The slow pace of fixing ageing infrastructure at Chris Hani Baragwanath and Charlotte Maxeke hospitals has been slammed by the National Council of Provinces (NCOP).
During an oversight visit this week, NCOP chairperson Amos Masondo urged both hospitals to find “innovative ways” to improve essential infrastructure maintenance, and to address human resource challenges.
Both hospitals were found to have had financial delays and a lack of staff, preventing them from operating at full capacity.
Charlotte Maxeke hospital still gutted after fire
Masondo and NCOP permanent delegates met with management, Gauteng Health Department officials, the Gauteng Infrastructure Development Department, members of the Gauteng Legislature and other stakeholders to investigate health service delivery at the two hospitals.
A long list of troubles plaguing Charlotte Maxeke hospital as compiled, with the hospital still struggling after a fire gutted blocks 3 and 4 in April last year.
Not only was significant infrastructure damage incurred, patients had to be referred to other hospitals such as Chris Hani Baragwanath and Bertha Gxowa, which were already overburdened with patients.
The NCOP found Charlotte Maxeke hospital was still non-compliant with City of Johannesburg fire standards.
In July last year, DA shadow MEC for health, Jack Bloom, revealed in an exchange with Gauteng Health MEC Nomathemba Mokgethi that the last time a fire safety audit was conducted at the hospital was on 31 October 2017.
It was found that smoke detectors were out of order, there was not enough firefighting equipment in high-risk parts of the building, and that fire suppression systems in substations were not working.
In addition, the NCOP found aside from an initial investigation of the fire-ravaged area of the hospital, no further work had been done in 10 months.

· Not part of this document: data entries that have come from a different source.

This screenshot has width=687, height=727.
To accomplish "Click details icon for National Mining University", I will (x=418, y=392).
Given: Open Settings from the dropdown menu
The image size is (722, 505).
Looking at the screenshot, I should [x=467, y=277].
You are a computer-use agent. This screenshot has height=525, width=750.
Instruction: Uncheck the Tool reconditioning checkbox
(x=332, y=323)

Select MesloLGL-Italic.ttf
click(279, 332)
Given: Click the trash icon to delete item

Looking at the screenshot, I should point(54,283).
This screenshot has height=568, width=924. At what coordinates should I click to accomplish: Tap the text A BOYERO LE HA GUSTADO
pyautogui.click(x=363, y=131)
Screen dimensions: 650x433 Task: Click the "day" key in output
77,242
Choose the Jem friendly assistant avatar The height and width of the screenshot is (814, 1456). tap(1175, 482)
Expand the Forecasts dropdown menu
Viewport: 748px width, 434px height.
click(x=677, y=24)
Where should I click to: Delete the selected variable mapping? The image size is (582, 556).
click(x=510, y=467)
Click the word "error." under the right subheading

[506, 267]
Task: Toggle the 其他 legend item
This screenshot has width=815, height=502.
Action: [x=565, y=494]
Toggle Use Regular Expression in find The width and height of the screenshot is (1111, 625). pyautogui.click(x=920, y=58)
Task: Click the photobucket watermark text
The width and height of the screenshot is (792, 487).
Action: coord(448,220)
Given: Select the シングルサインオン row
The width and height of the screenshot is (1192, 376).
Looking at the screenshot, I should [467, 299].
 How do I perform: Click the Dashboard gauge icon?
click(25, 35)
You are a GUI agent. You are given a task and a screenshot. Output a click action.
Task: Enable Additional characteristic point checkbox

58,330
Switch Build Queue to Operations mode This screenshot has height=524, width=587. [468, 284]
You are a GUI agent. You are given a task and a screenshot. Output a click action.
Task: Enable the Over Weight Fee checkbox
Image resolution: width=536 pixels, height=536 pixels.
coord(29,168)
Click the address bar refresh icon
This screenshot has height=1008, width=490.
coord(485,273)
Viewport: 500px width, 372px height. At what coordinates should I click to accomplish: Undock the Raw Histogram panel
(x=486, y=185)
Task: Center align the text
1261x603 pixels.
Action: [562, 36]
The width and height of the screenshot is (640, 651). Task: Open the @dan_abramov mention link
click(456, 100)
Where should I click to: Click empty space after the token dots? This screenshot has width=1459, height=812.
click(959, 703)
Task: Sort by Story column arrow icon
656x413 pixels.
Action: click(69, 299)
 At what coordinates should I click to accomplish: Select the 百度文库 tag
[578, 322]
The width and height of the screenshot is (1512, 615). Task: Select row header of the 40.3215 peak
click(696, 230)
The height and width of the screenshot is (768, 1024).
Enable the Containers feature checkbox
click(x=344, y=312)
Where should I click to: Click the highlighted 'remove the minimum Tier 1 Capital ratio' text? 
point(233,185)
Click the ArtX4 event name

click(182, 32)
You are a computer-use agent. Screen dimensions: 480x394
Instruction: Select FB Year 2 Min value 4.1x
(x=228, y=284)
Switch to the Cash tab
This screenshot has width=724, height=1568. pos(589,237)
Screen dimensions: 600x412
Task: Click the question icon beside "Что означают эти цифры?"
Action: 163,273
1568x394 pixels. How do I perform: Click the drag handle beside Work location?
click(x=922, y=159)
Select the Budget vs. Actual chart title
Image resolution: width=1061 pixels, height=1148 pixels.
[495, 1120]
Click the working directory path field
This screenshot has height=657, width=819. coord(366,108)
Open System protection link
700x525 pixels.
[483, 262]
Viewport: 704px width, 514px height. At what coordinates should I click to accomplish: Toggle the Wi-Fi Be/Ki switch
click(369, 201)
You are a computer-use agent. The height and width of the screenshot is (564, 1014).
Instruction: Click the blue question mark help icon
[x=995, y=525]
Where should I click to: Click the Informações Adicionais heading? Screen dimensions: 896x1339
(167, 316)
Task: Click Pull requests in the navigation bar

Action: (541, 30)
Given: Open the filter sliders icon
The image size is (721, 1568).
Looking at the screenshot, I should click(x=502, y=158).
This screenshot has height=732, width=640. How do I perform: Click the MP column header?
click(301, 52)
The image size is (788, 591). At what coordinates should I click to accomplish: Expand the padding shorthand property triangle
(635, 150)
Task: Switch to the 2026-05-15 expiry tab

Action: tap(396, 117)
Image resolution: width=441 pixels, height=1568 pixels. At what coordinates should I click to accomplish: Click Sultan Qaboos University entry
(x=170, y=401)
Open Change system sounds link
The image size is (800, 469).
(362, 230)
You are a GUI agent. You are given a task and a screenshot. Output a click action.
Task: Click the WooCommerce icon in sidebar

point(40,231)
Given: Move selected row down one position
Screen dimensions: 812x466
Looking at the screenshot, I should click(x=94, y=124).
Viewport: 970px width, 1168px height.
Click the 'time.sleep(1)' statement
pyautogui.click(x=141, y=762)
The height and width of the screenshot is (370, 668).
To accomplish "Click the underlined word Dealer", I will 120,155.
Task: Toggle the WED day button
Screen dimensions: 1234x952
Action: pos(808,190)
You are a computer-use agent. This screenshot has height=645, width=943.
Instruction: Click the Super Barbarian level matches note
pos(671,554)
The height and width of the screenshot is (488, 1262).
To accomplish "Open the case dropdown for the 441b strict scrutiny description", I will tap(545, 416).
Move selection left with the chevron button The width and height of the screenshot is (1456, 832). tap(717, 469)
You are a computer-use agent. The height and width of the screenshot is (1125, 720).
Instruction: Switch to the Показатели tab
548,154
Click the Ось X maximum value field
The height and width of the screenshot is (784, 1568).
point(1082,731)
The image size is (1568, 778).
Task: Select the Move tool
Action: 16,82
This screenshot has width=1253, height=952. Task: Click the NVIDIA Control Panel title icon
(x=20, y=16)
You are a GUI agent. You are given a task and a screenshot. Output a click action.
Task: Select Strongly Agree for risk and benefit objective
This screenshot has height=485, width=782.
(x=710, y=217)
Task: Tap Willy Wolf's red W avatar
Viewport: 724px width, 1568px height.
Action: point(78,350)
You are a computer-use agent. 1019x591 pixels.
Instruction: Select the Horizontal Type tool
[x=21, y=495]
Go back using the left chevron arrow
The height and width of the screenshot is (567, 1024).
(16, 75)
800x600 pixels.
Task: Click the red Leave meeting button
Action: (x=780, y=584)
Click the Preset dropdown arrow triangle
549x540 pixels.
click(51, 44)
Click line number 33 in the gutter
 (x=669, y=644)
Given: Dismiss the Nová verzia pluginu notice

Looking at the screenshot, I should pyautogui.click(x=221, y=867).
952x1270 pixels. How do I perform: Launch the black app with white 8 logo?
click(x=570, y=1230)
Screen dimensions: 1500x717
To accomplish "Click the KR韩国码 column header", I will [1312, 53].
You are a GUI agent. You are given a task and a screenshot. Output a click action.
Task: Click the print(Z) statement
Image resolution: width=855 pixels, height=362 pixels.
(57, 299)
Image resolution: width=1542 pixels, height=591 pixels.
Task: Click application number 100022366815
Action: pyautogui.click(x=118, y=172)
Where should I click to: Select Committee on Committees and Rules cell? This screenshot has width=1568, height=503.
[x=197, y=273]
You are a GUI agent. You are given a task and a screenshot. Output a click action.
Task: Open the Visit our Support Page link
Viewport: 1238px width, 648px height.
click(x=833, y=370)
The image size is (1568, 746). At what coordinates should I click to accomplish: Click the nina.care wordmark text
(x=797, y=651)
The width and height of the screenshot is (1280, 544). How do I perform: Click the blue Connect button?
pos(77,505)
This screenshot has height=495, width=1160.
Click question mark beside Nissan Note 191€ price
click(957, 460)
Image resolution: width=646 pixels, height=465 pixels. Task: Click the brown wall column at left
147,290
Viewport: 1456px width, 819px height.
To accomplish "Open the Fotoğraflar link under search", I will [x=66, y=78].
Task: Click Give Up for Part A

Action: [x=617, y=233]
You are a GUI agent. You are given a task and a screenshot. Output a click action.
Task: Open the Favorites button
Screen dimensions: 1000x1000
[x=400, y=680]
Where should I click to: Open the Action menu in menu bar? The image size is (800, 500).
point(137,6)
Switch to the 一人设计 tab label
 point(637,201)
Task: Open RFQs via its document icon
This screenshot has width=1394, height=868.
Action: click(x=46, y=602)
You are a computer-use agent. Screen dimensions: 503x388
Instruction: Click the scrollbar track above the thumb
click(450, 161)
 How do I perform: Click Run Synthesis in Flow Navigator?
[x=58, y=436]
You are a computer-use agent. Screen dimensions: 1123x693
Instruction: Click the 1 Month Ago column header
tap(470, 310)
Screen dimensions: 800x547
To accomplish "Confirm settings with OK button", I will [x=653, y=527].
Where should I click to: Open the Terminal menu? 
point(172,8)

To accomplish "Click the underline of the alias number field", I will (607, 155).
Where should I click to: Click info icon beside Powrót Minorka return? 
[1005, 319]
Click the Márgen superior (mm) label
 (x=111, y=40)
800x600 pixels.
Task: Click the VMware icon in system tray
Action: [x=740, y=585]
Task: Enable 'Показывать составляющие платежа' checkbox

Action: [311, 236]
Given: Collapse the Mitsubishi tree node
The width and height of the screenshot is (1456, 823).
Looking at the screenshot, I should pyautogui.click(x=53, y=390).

To compound the hospital’s problems, building plans are still missing.
The NCOP also said there was “slow progress in planning with no significant implementation” from the Gauteng Infrastructure Development Department.
The inspection also revealed maintenance funds used for remedial work in the Radiation Oncology section of the hospital resulted in “significant over-expenditure on [the] maintenance budget”.
In terms of funds, the NCOP found delays in the hospital signing donation agreements and handovers, and that after 10 months, “the only work being done at the hospital was work sponsored by Solidarity with no clear project plan or source of funding”.
In October last year, the Solidarity Fund and the SPIRE Fund offered R68 million in donations for the refurbishment of the Accident and Emergency Section, as well as other wards affected by the fire.
The emergency section of the hospital was due to be handed over to clinicians for services to resume at the end of February.
But questions remained as to why the hospital’s renovations were not included in the Gauteng provincial budget speech, delivered earlier this month.
Gauteng Treasury spokesperson John Sukazi said the hospital was part of the budget, however, and would be included in the “normal” infrastructure document.
The medium-term expenditure framework has allocated R36.8 billion for the provincial government infrastructure programme, which includes other hospitals in the province.
Of this amount, R3.4 billion will be allocated to the Gauteng health department.
Chris Hani Baragwanath’s staff woes
Chris Hani Baragwanath hospital has also been burdened with poor maintenance of ageing infrastructure, the NCOP found.
Human capacitation was also another major challenge revealed during the oversight visit.
Specifically, the NCOP found the current amount of hospital staff was not aligned to the workload, with current workloads and demands not proportional to available staff.
The last time staff quotients were reviewed at the hospital was in 2006, but the population has grown significantly since then.
As a result of “unbearable” workloads, the NCOP found there was a high staff turnover at the hospital, with medical personnel often leaving to work in smaller facilties with more manageable workloads.
Financial burdens at the hospital has resulted in 509 unfunded staff vacancies due to a lack of funds, and suppliers are not being paid on time.
Earlier this month, the provincial health department said it owed more than 42 000 service providers R4 billion. This meant the hospital had no bread supply for three weeks.
There were even concerns raised the hospital ran out of food this month, and that doctors and nurses had to bring good in to feed starving patients.
This was vehemently denied by the Gauteng health department, saying although there was no bread, there was other food available to feed patients.
The NCOP reported the hospital’s current vacancy rate was at 14.3%, but that this could not be addressed due to a lack of funds.
Up to 10 000 patients are admitted every month.
Gauteng NCOP leader Winnie Ngwenya reminded the CEOs of both hospitals the visits “don’t aim to witch-hunt or point fingers, but to ensure that service delivery is prioritised.”